文章信息/Info

Title:

Effect of Heat Treatment on Microstructure and Properties of Ti2 AlNb Alloy Fabricated by Selective Electron Beam Melting

文章編號:

1674-3962(2023)06-0499-07

作者:

李會霞1;  車倩穎1;  賀衛衛1; 2;  向長淑1; 2;  程康康1;  王　宇1

1. 西安賽隆增材技術股份有限公司, 陜西 西安 710018 2. 西北有色金屬研究院 金屬多孔材料國家重點實驗室, 陜西 西安 710016

Author(s):

LI Huixia1;  CHE Qianying1;  HE Weiwei1; 2;  XIANG Changshu1; 2; CHENG Kangkang1;  WANG Yu1

1. Xi‘an Sailong AM Technologies Co. , Ltd. , Xi‘an 710018, China 2. State Key Laboratory of Porous Metals Materials, Northwest Institute for Nonferrous Metal Research,Xi’an 710016, China

關鍵詞:

Ti2 AlNb 合金;  增材制造;  電子束選區熔化;  顯微組織;  力學性能

Keywords:

Ti2AlNb alloy;  additive manufacturing;  selective electron beam melting; microstructure;  mechanical properties

分類號:

TG156; TG146. 23

DOI:

10.7502/j.issn.1674-3962.202203024

文獻標志碼:

A

摘要:

采用電子束選區熔化(selective electron beam melting, SEBM)成形技術制備了高致密的Ti2 AlNb 合金試樣, 并以此Ti2 AlNb 合金試樣為對象, 系統研究了它在不同熱處理制度下的顯微組織及物相組成, 并對其硬度、室溫及650 ℃ 拉伸性能以及斷口形貌進行了分析表征。結果表明, 電子束選區熔化成形Ti2 AlNb 合金熱處理態試樣的微觀組織主要由B2 基體相、晶粒尺寸較大的板條狀初生O/ α2 相和細小的次生針狀O 相組成, 950 ℃ 固溶+700 ℃ 時效試樣的次生針狀O 相和α2 相含量較高, 950 ℃固溶+800 ℃時效試樣的初生O/ α2 板條更為粗大。

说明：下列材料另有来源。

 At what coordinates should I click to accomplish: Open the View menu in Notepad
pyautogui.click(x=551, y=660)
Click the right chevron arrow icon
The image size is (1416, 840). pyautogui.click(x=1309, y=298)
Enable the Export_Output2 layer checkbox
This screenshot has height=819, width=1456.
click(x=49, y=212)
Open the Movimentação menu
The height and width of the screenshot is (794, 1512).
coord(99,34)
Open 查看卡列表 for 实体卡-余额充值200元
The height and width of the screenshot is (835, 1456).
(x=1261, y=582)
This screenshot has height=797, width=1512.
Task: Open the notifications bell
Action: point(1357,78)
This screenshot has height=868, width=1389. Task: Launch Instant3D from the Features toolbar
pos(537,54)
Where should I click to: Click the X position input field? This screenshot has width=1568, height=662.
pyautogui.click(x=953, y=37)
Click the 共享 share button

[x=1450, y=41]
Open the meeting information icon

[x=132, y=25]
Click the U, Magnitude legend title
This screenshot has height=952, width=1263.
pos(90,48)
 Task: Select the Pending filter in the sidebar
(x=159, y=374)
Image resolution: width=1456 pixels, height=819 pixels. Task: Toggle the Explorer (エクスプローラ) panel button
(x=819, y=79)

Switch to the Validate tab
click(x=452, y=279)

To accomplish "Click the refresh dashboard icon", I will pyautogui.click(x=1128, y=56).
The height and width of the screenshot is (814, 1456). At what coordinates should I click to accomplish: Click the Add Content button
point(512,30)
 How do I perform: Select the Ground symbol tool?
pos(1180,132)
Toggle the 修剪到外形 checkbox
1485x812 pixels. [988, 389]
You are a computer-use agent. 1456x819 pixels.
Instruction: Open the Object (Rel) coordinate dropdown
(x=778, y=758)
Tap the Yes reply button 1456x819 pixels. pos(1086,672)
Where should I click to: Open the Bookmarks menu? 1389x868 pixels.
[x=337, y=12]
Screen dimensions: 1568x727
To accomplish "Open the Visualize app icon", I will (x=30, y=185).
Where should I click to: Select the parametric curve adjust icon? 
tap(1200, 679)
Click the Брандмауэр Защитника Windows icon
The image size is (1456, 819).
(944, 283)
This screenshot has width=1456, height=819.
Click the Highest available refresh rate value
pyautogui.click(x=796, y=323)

700 和800 ℃時效熱處理制度下Ti2 AlNb 合金試樣的顯微硬度值接近, 為3190~3210 MPa。950 ℃固溶+700 ℃ 時效處理試樣的室溫和650 ℃ 抗拉強度最高, 分別為(1068±12. 22) MPa 和(843±39. 72)MPa; 而950 ℃固溶+800 ℃ 時效處理試樣的室溫和650 ℃ 下的延伸率更高, 分別為(7. 30±0. 58)%和(8. 50±0. 50)%。950 ℃固溶+700 ℃時效試樣的室溫拉伸斷口觀察到較大尺寸的裂紋, 時效溫度提高到800℃ 后, 裂紋消失, 高溫拉伸斷口呈現出韌性斷裂特征。

Abstract:

In this paper, Ti2AlNb alloy samples fabricated by selective electron beam melting (SEBM) technology were treated with different heat treatment systems. The microstructure and phase composition of heat-treated samples were analyzed,the microhardness, tensile properties at room temperature and 650℃ and fracture morphology of the samples were evaluated.The results indicate that the microstructure of the heat-treated samples is mainly composed of B2 matrix phase,lath-like primary O/ α2 phase with large grain size and fine secondary needle O phase. Ti2AlNb alloy samples after 950 ℃ solution treatment and 700 ℃ aging treatment exhibit more needle-like O phase and α2 phase. The lath O/ α2 phase of samples after 800 ℃ aging treatment is coarsened to some extent. The heat-treated samples exhibit a microhardness of 3190 ~ 3210 MPa. After aging treatment at 700 ℃, the samples show a higher ultimate tensile strength of (1068±12. 22) MPa and (843±39. 72) MPa at room temperature and 650 ℃ respectively. After aging treatment at 800 ℃, the samples show better tensile elongation of (7. 30±0. 58)% and (8. 50±0.50)% at room temperature and 650 ℃ respectively. After aging treatment at 700 ℃, the tensile fracture of the samples at room temperature exists cracks with large size. From the tensile fracture of samples after aging treatment at 800 ℃, no crack is found. Tensile fracture at high temperature shows a large number of dimples, exhibiting ductile fracture characteristics.